The Technical Process: Mixing Through Baking
Autolyse: Mix flour and water (without starter and salt) and allow to rest 30-60 minutes before adding remaining ingredients. Autolyse allows the flour to hydrate fully and initiates gluten development without mechanical kneading — particularly useful with whole grain flours that need time to hydrate the bran particles.
Mixing: Add starter and salt. Incorporate by squeezing through the hand or using the pincer method (cut through dough with fingers while squeezing). High-hydration sourdough dough is typically not kneaded conventionally — instead, a series of stretch-and-fold sets during the first 2-3 hours of bulk fermentation develop gluten strength progressively.
Stretch and fold: With wet hands, take a section of dough from the side of the bowl, stretch it upward until resistance is felt (without tearing), fold it over the top, rotate the bowl 90 degrees, and repeat three to four times in a set. Perform 3-6 sets at 20-30 minute intervals during bulk fermentation. The dough develops from slack and extensible to strong and billowy with clear bubbles.
Bulk fermentation endpoint: Dough has increased in volume by 50-75% (100% for high starter percentage doughs). Bubbles visible throughout. The dough surface is domed. The mass is lighter, airier, jiggly — visually and tactilely different from the beginning. This is feel, not just time — learning to read dough state is the core skill of sourdough baking.
Pre-shape, bench rest, final shape: Pre-shape into a rough ball, let rest uncovered 20-30 minutes (bench rest allows gluten to relax for easier final shaping), then shape into the target form — boule (round), batard (oval), or sandwich loaf — with controlled surface tension.

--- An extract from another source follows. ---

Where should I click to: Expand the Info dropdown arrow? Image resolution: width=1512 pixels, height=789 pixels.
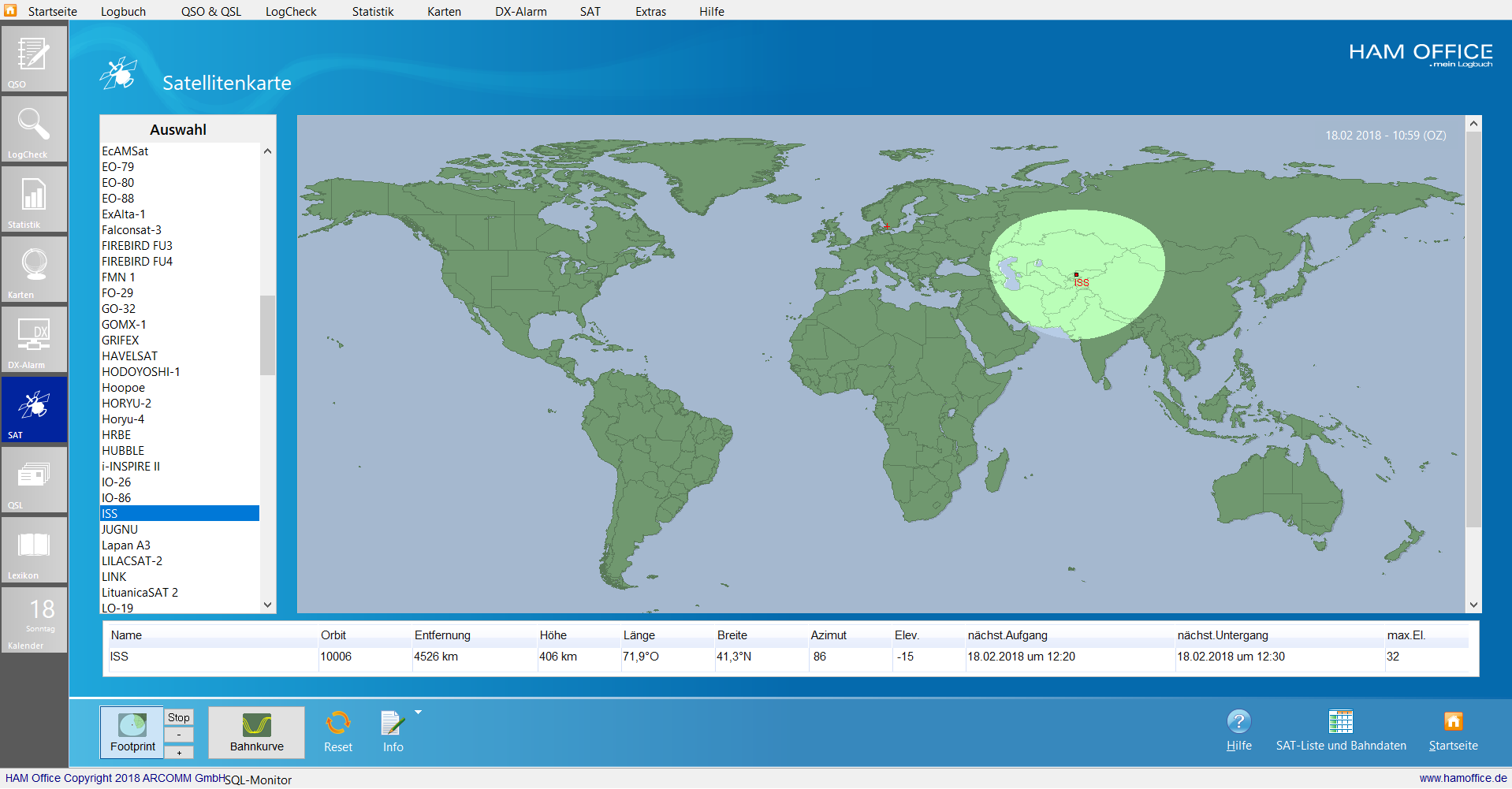pos(419,713)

Final proof and cold retard: Place shaped loaf in a floured proofing basket (banneton) or bowl. Either proof at room temperature 2-4 hours until slightly increased in volume and a finger poke leaves an indentation that slowly springs back (ready to bake), or refrigerate 8-16 hours for flexible scheduling and flavor development.
Baking: Preheat oven with Dutch oven or cloche inside to 500°F (or as hot as oven goes). Turn dough out onto parchment, score the surface with a sharp lame or razor blade (this allows controlled expansion and prevents blowouts), place in the covered hot Dutch oven, and bake 20 minutes covered. Remove lid, reduce temperature to 450°F, and bake a further 20-25 minutes until deep brown and internal temperature reaches 210°F. The deep coloration is not burning — it is Maillard reaction in the crust, producing the complex flavors that distinguish a well-baked loaf.

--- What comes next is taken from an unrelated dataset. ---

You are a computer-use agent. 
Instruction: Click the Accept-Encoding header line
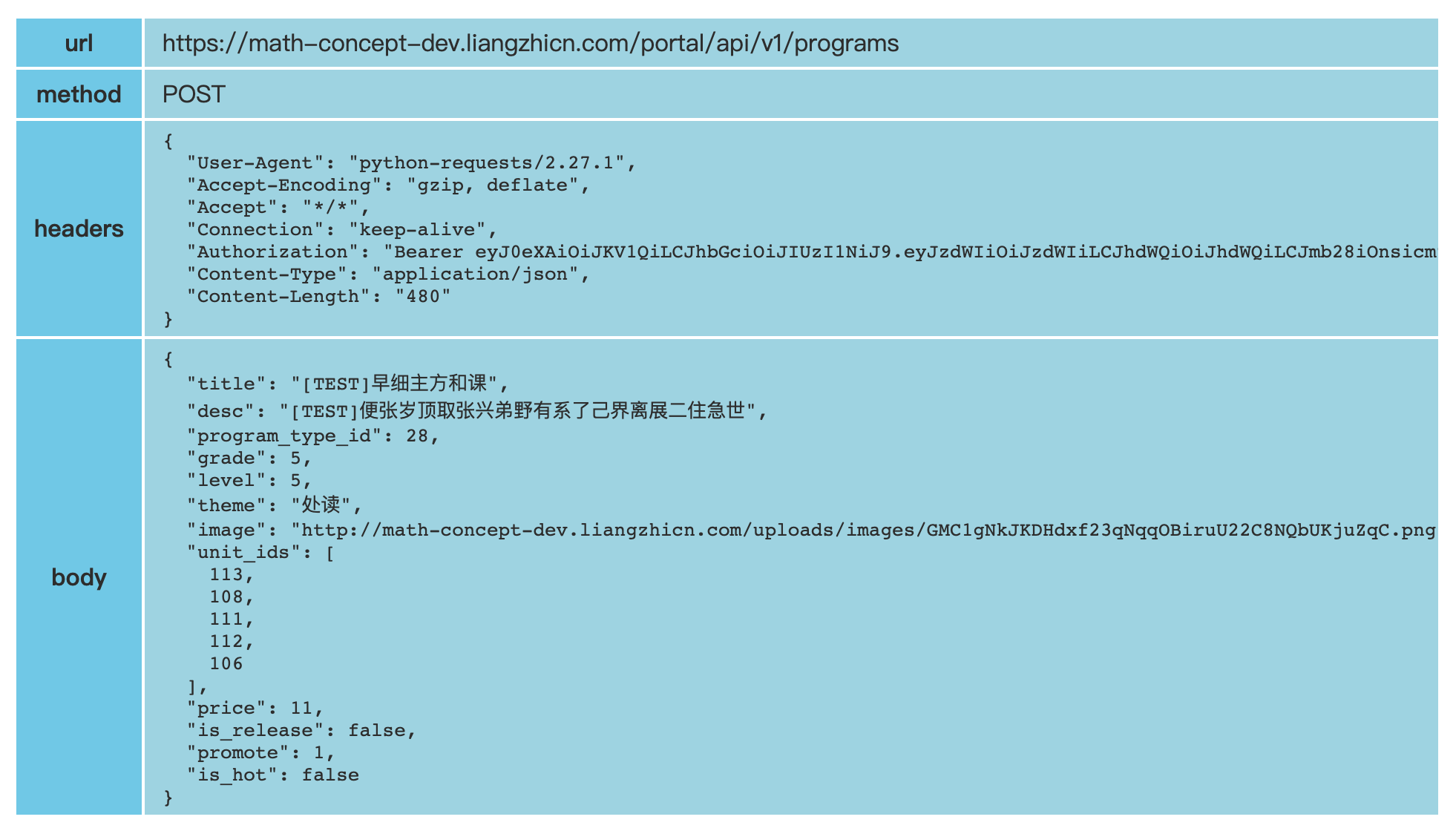[x=389, y=185]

The System: Grain Storage, Milling, and Baking as a Household Flow
The integration of home grain storage, milling, and sourdough baking creates a food sovereignty loop that is largely independent of the commercial food system for one of its most calorie-dense staple foods.
A household that stores four hundred pounds of hard wheat berries (roughly five large-volume buckets with oxygen absorbers) has a year's supply of bread grain at a stored cost significantly lower than buying flour retail. That grain, milled as needed, produces flour that is nutritionally complete. Fermented with a sourdough culture that is perpetually maintained, it becomes a staple food of genuine nutritional value and complete traceability — you know where the grain grew, who grew it, when it was milled, and how it was fermented.
This is what the industrial food system replaced: a chain of specific knowledge about specific food from specific places. Rebuilding it at the household scale does not require a farm or a bakery. It requires a mill, a jar of living culture, an oven, and the patience to learn a process through iteration.
The starter does not go bad if you understand it. The grain does not go stale in the berry. The knowledge, once acquired, does not degrade. It is one of the most durable investments a household can make in its own food competence.